崩御の翌年にあたる弘化4年(1847年)、天皇の遺志によって御所の建春門外に公家講学の所として学習所が設立され、孝明天皇から下賜された勅額により「学習院」(京都学習院)と名乗るようになった。明治10年(1877年)、明治天皇の命によって設立された皇族・華族教育機関の学習院(現・学校法人学習院および学習院大学)の前身である。
仁孝から明治天皇による一世一元の制への移行を経て昭和天皇までの歴代天皇はいずれも終身在位(先帝の崩御に伴う皇位継承)である。
仁孝天皇以後は皇太子(仁孝天皇の直系子孫)によって皇位が継承され、現在の皇室まで皇統が続いている。仁孝天皇から見て徳仁は昆孫にあたる。

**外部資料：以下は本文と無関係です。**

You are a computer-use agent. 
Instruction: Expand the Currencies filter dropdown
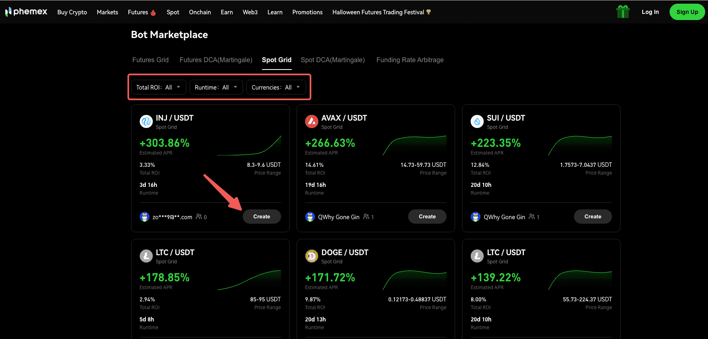[276, 88]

15人の子をもうけたが、そのうち12人が3歳までに亡くなった[3]。
- 贈皇后:鷹司繋子(新皇嘉門院)(1798年 - 1823年) -鷹司政煕女
- 第一皇子:安仁親王(1820年 - 1821年)
- 第一皇女:慈悲心院宮(1823年)
- 女御:鷹司祺子(新朔平門院)(1811年 - 1847年) - 鷹司政煕女、繋子妹
- 第四皇女:摩尼珠院宮(1829年 - 1831年)
- 典侍:正親町雅子(新待賢門院)(1803年 - 1856年) -正親町実光女
- 第二皇子:鎔宮(1825年 - 1826年)
- 第四皇子:統仁親王(孝明天皇)(1831年 - 1866年)
- 第六皇子:節仁親王(第11代桂宮)(1833年 - 1836年)
- 第七皇女:恭宮(1837年 - 1838年)
- 典侍:甘露寺妍子(1806年 - 1851年) -甘露寺国長女
- 第二皇女:成宮(1825年 - 1826年)
- 第三皇女:淑子内親王(第12代桂宮)(1829年 - 1881年)
- 第三皇子:三宮(1830年 - 1831年)
- 第五皇女:総宮(1832年 - 1833年)
- 第六皇女:経宮(1836年)
- 典侍:橋本経子(1826年 - 1865年) -橋本実久女
- 第七皇子:胤宮(1844年 - 1845年)
- 第八皇女:親子内親王(皇女和宮)(1846年 - 1877年)
- 典侍:中山績子(1795年 - 1875年) -中山愛親女
- 掌侍:今城媋子(1809年 - 1875年) -今城定成女
- 猶子多数
天皇は1月26日に崩御されたが、その死が突然であった為に江戸幕府との協議がまとまるまでその死は秘され、2月6日になって公表された(その期間、関白鷹司政通が准摂政ということになった)[4]。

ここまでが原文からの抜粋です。